I feel like it doesn't because it decreases too slowly. I need it to find the value of the integral from 2 to infinity of 1/(x(lnx)squared). The integral ends up being -1/(lnb) + 1/(ln2). as b approaches infinity
2006-12-10 19:16:45 · 8 answers · asked by Anonymous in Science & Mathematics ➔ Mathematics
Are you sure? Because I remember there being an example in class where it was getting smaller and smaller but it didn't imply convergence.
2006-12-10 19:27:48 · update #1
I think it actually depends on the direction of the curve of the function. I the curves move apart, then yes, the limit is infinitismal. If one curve overtakes the other, then the limit will evenually meet zero.
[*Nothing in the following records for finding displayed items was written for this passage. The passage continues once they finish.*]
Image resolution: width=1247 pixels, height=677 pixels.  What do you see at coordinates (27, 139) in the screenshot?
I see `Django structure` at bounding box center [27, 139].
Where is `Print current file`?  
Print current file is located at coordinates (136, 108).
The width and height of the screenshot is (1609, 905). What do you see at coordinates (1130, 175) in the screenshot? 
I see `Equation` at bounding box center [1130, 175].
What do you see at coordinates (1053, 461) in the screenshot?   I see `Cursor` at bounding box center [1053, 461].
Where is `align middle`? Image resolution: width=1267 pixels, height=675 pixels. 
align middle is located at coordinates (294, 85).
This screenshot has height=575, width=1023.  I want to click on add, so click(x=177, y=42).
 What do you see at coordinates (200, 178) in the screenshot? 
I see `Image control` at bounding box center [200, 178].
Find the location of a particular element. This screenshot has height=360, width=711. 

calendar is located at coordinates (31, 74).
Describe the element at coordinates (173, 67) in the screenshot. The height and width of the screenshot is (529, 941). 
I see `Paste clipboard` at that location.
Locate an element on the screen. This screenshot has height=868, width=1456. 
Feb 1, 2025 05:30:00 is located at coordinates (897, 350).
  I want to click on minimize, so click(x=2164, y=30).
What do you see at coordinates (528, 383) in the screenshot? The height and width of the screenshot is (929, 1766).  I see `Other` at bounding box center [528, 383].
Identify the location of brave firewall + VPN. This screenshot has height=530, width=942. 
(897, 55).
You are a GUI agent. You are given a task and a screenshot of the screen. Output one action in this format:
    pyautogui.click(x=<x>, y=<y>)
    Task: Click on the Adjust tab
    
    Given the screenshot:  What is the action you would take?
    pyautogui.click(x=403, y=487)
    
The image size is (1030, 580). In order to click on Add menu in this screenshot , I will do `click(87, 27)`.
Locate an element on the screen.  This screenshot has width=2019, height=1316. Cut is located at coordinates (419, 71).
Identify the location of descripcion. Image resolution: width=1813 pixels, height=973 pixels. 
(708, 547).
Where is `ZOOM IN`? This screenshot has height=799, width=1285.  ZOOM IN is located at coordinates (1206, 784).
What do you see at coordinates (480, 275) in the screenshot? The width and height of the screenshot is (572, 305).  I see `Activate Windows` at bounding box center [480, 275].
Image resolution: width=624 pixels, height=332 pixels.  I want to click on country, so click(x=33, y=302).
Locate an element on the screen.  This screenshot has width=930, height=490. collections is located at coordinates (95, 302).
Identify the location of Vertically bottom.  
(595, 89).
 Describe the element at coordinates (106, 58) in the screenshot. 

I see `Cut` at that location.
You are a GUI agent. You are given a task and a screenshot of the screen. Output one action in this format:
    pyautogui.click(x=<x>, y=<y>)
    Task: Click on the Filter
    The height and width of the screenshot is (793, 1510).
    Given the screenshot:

You must know more than simply the integral of x. It does matter if it gets there slowly, with respect to proportions. If you halve x over and over, it will never truly reacy zero. If the curve is too gentle, it will will theoretically "straighten" before zero. But this can only occur in a single case.
2006-12-10 19:51:16 · answer #1 · answered by Rockstar 6 · 0⤊ 0⤋
Yes, that's correct. The limit of 1/lnx as x-->positive infinity is 0 . That's beacause lnx approaches positive infinity as x approaches positive infinity. So 1 divided by a very big number goes near zero as the divisor gets larger and larger and the whole thing (1/lnx) approaches 0 as x approaches positive infinity. Hence, the answer to the said integral is ln2.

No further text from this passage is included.